Yine dindar Müslüman ailelerin çocuklarına kendi değerlerini aktarmaları “çocuğun ailenin insafına terk edilmesi” olarak görülürken, dindar olmayan ailelerin değer aktarımında bir sorun görülmemektedir. Kot pantolon giyen bir annenin kızının kot pantolon giymeye heves etmesi “normal” karşılanırken, örtülü bir annenin kızının örtünmeye heves etmesi “yanlış fikirler”in çocuklara aşılanması şeklinde değerlendirilmekte ve çocukları korumak için devlet göreve çağırılmaktadır.
Öyle ise sormak gerekir: Başörtüsü dışındaki kıyafet tercihleri ve devletin verdiği eğitim ne kadar nötr ve ideolojisizdir? Çocuklara kaç yaşlarından itibaren giyim tercihini kendi kararları ile yapma hakkı verilebilir? Eğer bu hakkı 18 yaşında elde edebileceklerse o yaşa kadar ne giyeceklerine kim karar verecektir? Eğer bu kararı aileleri verecekse, kendi yaşam tarzlarını çocuklarına dayatmış olmamak adına ne tür bir “nötr” kıyafet seçmelilerdir?
Kamusal alanda başörtüsünün yeri var mı?
Yasakçı argümanlar, dini pratiklerin kamusal alanda var olmaması gerektiği öne sürmektedir. İdeolojiler kamusal alanda görünür olabildiği gibi inaçlar ve inançlar doğrultusunda gelişen pratikler de Allah ve kul arasında kalmak zorunda değildir, kamusal alana taşınabilir. Asıl, devletle aynı pratiği uygulayarak, kamusal alanı yasaklarla donatmak ve belirli bir ideoloji çerçevesinde biçimlendirmek özgürlükleri kısıtlamak demektir.
Başörtülüler AKP’nin her yaptığının sorumlusu mu?
Tüm bu tartışmaların ekseninde, ortaöğetimde başörtüsü serbestliğinin AKP eliyle getirilmiş olması yatmaktadır. Uygulamayı eleştirenler, serbestliğin AKP’nin dindar nesil yetiştirme ajandası dahilinde getirilmesinden dolayı özünde baskıcı olduğunu öne sürmektedirler.
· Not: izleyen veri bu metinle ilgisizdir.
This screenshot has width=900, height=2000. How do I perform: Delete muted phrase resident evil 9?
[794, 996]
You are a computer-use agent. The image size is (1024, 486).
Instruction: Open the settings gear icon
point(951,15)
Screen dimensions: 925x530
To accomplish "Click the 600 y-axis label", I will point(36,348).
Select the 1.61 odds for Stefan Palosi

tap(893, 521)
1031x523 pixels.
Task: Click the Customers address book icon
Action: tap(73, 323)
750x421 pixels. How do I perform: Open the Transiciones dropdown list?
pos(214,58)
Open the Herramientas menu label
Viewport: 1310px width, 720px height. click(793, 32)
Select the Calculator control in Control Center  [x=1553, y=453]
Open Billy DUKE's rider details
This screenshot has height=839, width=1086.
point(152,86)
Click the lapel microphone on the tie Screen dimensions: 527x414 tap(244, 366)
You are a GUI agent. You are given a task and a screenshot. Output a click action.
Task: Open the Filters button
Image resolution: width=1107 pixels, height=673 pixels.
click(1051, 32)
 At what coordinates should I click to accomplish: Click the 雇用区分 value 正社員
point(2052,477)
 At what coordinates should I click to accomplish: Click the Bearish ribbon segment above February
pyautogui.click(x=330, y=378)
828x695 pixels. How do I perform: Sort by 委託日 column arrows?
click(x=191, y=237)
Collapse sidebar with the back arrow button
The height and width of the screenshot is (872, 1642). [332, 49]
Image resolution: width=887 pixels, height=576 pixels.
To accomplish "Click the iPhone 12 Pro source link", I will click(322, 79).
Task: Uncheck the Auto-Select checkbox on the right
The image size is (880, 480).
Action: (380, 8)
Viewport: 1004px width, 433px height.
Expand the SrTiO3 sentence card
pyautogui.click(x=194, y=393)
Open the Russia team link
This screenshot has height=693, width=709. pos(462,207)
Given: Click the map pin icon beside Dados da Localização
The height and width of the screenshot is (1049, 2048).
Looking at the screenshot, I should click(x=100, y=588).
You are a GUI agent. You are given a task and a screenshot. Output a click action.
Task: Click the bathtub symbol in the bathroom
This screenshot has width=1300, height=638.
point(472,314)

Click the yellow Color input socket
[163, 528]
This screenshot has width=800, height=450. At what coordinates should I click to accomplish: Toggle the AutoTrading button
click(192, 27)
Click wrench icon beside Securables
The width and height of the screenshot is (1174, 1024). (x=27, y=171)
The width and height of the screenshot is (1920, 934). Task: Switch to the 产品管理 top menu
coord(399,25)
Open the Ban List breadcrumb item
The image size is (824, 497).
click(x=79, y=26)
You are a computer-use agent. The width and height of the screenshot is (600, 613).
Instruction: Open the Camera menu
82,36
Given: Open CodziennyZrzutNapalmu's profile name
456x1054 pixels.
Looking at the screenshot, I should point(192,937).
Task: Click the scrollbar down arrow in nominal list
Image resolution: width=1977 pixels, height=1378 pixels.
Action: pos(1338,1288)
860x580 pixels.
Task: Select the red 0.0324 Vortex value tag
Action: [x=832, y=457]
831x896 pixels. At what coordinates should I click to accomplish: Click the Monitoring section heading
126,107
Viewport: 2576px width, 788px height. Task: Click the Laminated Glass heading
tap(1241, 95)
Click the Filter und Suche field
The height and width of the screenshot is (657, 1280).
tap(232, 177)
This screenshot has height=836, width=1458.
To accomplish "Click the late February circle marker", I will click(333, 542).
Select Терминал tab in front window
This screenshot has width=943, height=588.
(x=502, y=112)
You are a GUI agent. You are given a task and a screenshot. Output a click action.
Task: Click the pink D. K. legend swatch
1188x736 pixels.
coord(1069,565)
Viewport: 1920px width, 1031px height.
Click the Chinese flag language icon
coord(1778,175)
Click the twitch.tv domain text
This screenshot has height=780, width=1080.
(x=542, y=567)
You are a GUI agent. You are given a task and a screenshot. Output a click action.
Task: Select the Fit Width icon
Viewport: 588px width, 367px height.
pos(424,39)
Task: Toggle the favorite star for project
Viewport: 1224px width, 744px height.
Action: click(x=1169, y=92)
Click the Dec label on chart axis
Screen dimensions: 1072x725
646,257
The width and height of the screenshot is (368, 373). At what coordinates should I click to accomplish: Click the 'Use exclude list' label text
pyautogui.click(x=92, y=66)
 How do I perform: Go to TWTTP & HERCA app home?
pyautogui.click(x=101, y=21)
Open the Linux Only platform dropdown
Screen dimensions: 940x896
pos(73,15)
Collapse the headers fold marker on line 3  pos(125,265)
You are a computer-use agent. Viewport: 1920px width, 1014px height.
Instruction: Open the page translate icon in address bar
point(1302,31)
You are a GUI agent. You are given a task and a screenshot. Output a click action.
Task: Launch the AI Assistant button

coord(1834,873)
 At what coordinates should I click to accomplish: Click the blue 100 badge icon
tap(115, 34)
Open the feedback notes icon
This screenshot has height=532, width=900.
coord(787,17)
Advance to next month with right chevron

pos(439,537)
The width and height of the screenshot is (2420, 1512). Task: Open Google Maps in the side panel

AKP’nin tüm baskıcı ve kadın düşmanı uygulamaları bir sepete konularak başörtülü kadınların önüne sürülmekte ve elde ettikleri özgürlüğe karşılık bunların hesabını vermeleri istenmektedir.
Başka alanlardaki baskıcı tutumları başörtüsü özgürlüğünün önüne bir engel olarak sermek ve özgürlük alanlarını genişletmek yerine daraltmayı önermek özgürlükçülük olarak nitelenemez. Başörtüsü serbestliği; kılık kıyafet özgürlüğü ve temel eğitim hakkı çerçevesinde değerlendirilmelidir. Kişinin siyasi aidiyetinin ya da hangi partinin hangi ajanda dahilinde bu temel hak ve özgürlüğü teslim ettiğinin bu hususta önemi yoktur.
Basitçe hatırlatmak gerekir ki, tüm başörtülü kadınlar AKP’li değillerdir! AKP’li olsun ya da olmasın başörtülü kadınlar, AKP’nin yasakçı uygulamalarının hesabını vermeye mecbur da değillerdir.
Bedenlerimiz ideolojik bir savaş alanı mı?
Bizler bedenlerimize dair tercihlerimizin ne devlet eliyle kısıtlanmasına, ne aile zoruyla şekillendirilmesine; temel hak ve özgürlüklerimizin ise ne siyasi rant malzemesi yapılmasına, ne de siyasi bir münakaşaya kurban edilmesine razı gelmeyeceğiz.
AKP ile olan hesaplaşmalarını başörtülüler üzerinden görmeye çalışanlar için ise son sözümüz şudur: Ne kız çocuklarının ne yetişkin kadınların bedeni AKP’ye karşı ideolojik bir savaş alanı değildir. Bedenimizden elinizi ve dilinizi çekin!